--- Listing affiché ---
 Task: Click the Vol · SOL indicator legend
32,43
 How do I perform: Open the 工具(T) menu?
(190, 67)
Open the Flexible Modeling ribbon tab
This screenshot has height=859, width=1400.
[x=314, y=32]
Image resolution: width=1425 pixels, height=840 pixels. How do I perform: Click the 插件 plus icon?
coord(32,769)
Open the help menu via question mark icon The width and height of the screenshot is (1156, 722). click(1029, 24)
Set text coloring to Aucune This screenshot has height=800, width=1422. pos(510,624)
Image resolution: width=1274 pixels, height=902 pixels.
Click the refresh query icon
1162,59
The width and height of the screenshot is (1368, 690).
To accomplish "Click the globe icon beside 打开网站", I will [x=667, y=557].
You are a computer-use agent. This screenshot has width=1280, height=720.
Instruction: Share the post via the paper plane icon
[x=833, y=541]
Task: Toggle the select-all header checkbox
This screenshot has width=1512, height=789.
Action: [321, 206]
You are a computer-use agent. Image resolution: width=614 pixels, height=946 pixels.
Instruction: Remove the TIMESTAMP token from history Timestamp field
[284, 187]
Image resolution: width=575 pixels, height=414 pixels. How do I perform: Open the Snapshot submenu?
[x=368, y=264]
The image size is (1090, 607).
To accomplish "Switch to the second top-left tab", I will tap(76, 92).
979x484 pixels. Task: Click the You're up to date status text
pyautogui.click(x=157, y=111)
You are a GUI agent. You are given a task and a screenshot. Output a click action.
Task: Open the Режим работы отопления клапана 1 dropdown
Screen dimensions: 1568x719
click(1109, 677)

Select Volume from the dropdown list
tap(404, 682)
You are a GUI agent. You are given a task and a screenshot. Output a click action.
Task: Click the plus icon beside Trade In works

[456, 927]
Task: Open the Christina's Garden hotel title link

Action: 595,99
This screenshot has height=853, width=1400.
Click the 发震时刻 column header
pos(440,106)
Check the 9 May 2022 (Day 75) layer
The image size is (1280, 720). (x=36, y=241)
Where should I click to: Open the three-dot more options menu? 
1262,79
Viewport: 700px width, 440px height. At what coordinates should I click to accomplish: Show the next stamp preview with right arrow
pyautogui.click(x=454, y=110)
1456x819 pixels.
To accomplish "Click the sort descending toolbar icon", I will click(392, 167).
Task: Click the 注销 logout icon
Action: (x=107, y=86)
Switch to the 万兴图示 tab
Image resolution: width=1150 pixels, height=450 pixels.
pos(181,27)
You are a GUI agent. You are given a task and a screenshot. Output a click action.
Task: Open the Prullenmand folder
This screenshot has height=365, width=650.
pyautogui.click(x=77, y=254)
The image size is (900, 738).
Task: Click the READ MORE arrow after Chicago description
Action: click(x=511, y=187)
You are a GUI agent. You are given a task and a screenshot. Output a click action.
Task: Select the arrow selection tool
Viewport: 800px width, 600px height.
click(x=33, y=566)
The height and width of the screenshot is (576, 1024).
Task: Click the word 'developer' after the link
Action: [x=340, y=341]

--- Objectif ---
Mets à jour la portion du listing qui va de la ligne contenant "Image resolution: width=1425" jusqu'à celle contenant "Open the help", bornes incluses, en remplaçant "plus icon" par "add button" sans aucune autre modification. Ne fournis que ces lignes.

--- Réponse proposée ---
Image resolution: width=1425 pixels, height=840 pixels. How do I perform: Click the 插件 add button?
coord(32,769)
Open the help menu via question mark icon The width and height of the screenshot is (1156, 722). click(1029, 24)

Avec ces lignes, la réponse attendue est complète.